■ Task statement ■
Taking the data below, please print only the lines from the line holding "This screenshot has height=600, width=623." to the line holding "Given: Click the refresh", inclusive, with pictures omitted.

■ Data for review ■
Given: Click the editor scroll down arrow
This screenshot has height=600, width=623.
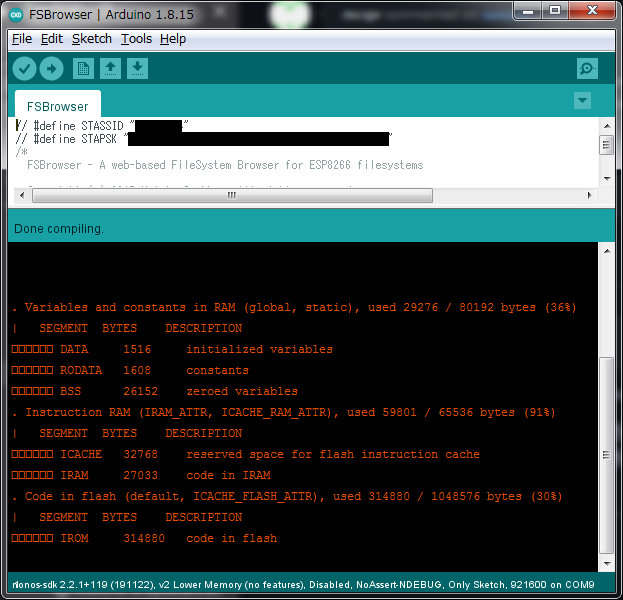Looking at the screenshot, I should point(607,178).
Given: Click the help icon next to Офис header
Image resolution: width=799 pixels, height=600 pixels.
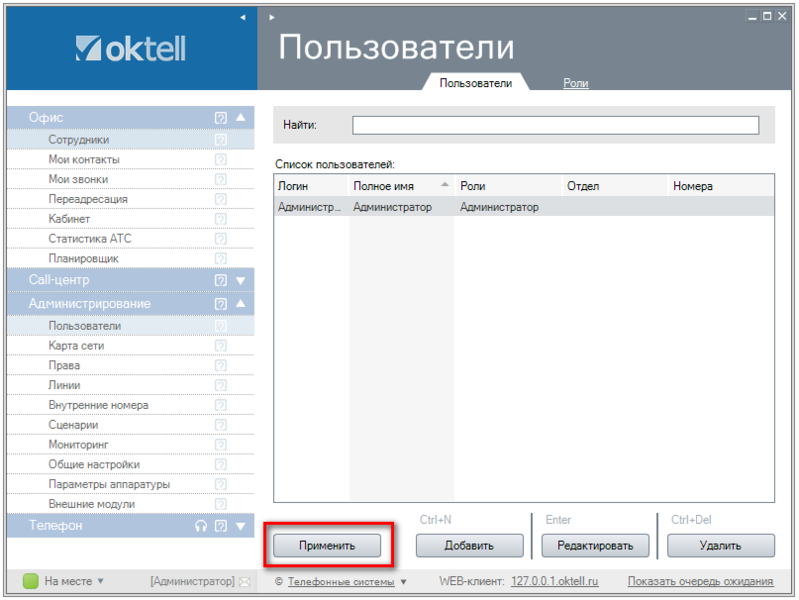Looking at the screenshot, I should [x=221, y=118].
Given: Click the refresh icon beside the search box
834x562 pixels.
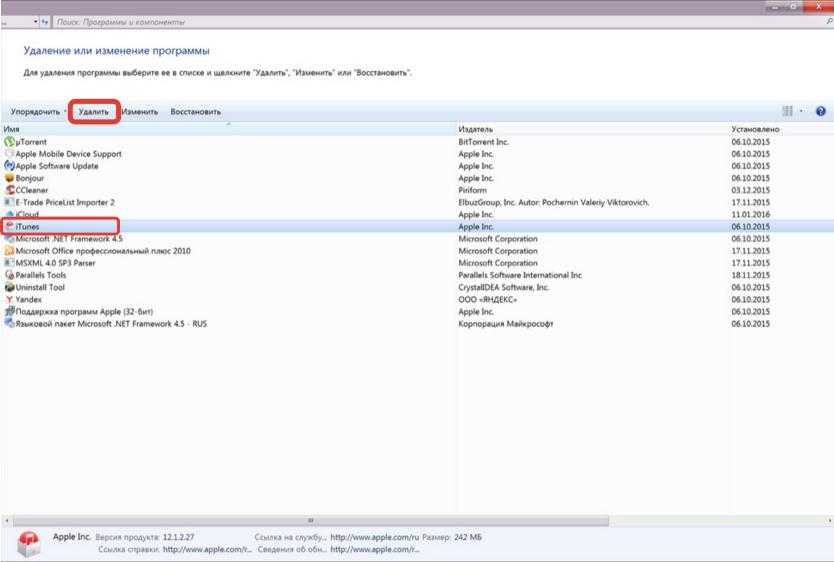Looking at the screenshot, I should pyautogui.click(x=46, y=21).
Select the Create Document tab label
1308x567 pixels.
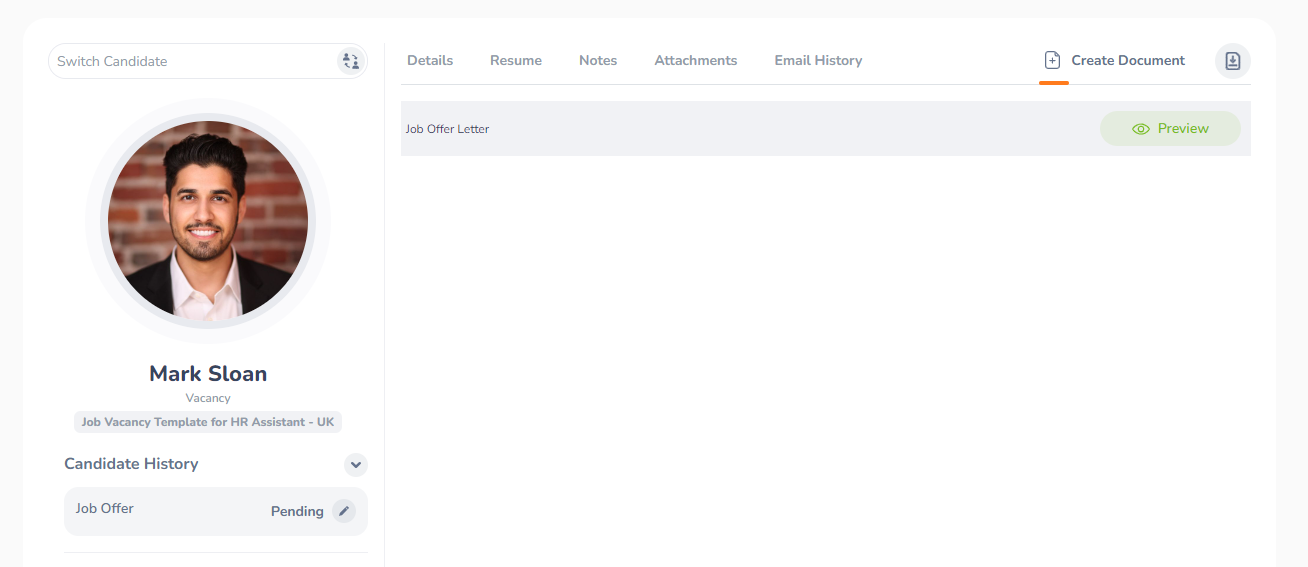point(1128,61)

...

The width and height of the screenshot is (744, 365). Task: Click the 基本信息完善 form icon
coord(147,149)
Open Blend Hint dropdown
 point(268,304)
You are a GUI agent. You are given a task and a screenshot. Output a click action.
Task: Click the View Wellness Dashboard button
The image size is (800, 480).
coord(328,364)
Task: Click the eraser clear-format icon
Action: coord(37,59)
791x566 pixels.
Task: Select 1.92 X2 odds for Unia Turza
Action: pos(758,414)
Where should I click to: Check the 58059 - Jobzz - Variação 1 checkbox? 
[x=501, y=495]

■ Your solution ■
This screenshot has height=600, width=623.
Looking at the screenshot, I should point(607,178).
Given: Click the help icon next to Офис header
Image resolution: width=799 pixels, height=600 pixels.
Looking at the screenshot, I should [x=221, y=118].
Given: Click the refresh icon beside the search box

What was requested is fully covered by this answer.